= Click-target data =
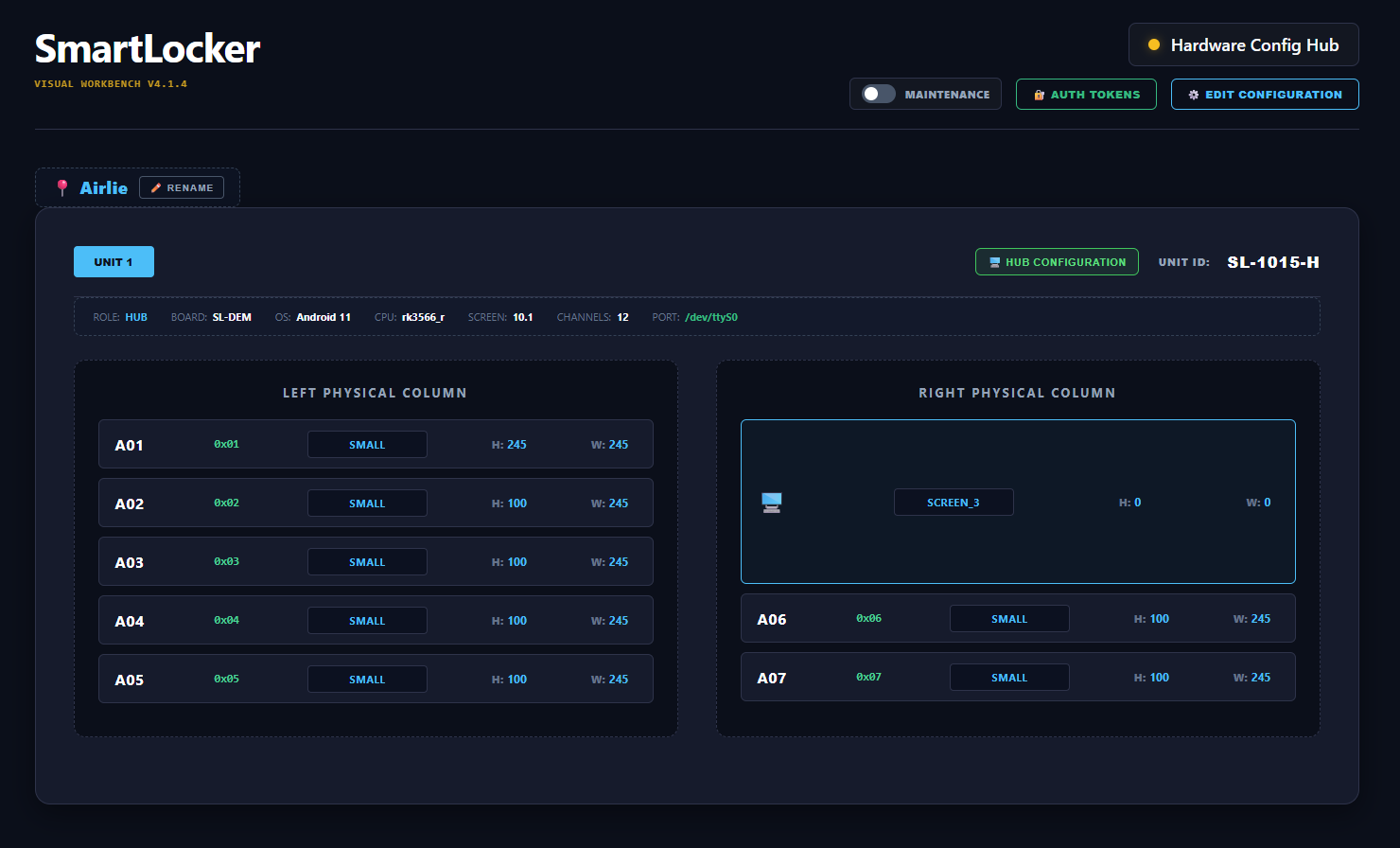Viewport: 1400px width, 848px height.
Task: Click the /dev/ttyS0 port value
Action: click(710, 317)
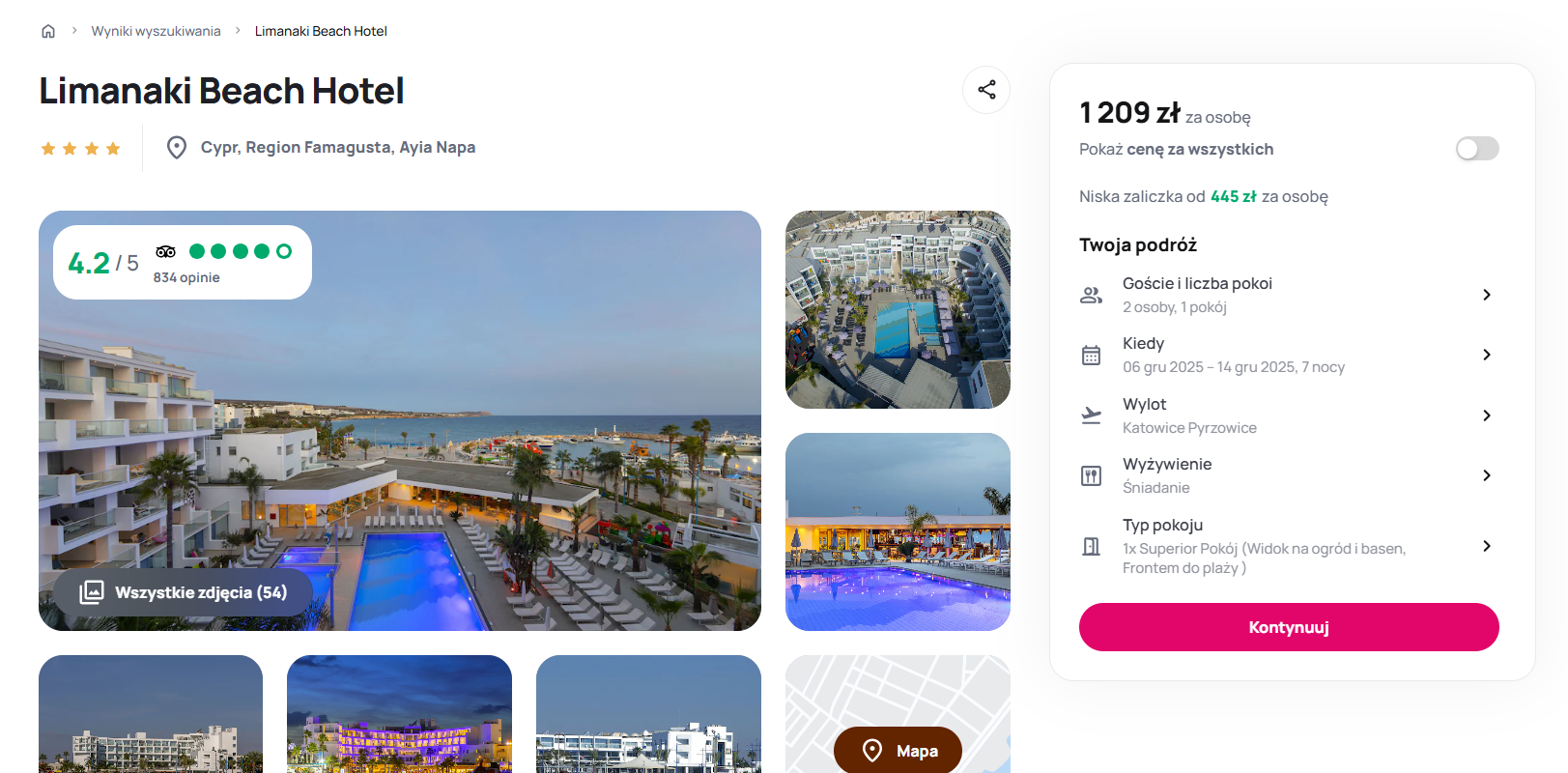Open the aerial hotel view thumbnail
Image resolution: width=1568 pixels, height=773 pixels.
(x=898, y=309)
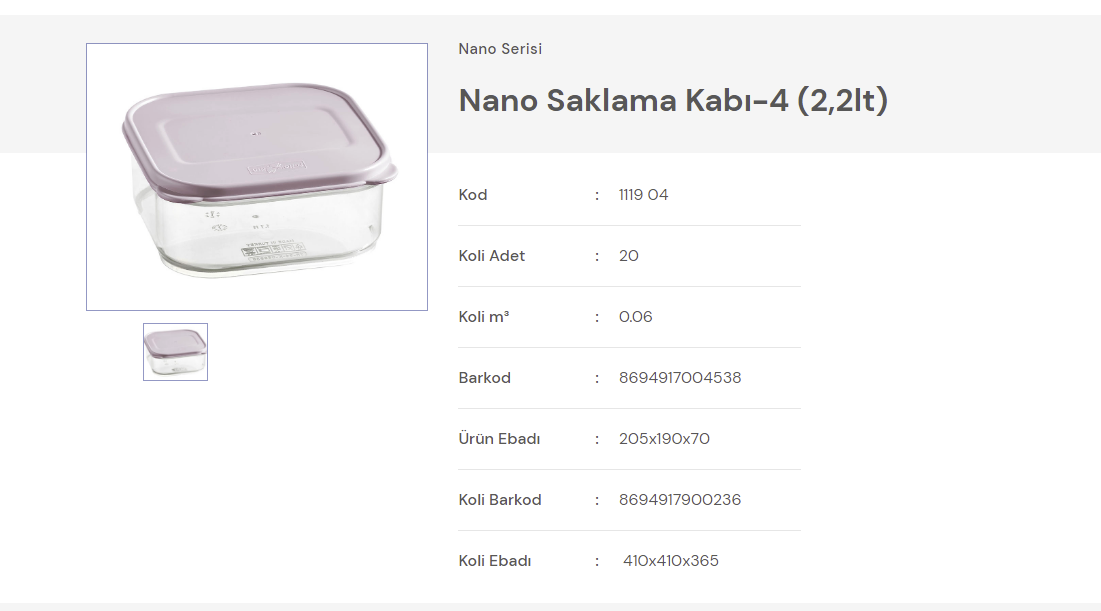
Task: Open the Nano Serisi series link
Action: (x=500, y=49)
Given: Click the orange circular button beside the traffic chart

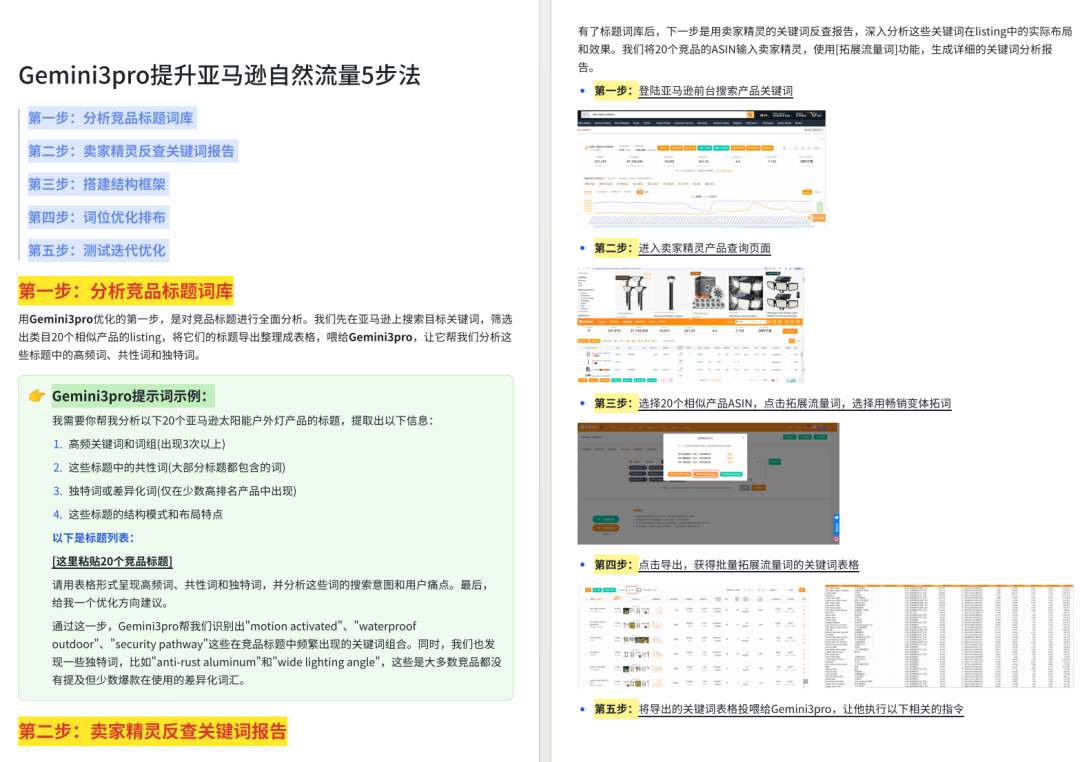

= Directions for this task =
Lay out every line of the items above as a JSON list of strings, one string per line, skipping blank lines and leaving out the pictures.

= Result of this exercise =
[
  "Viewport: 1400px width, 848px height.",
  "Task: Click the /dev/ttyS0 port value",
  "Action: click(710, 317)",
  "Open the aerial hotel view thumbnail",
  "Image resolution: width=1568 pixels, height=773 pixels.",
  "(x=898, y=309)",
  "Task: Open the Nano Serisi series link",
  "Action: (x=500, y=49)",
  "Given: Click the orange circular button beside the traffic chart"
]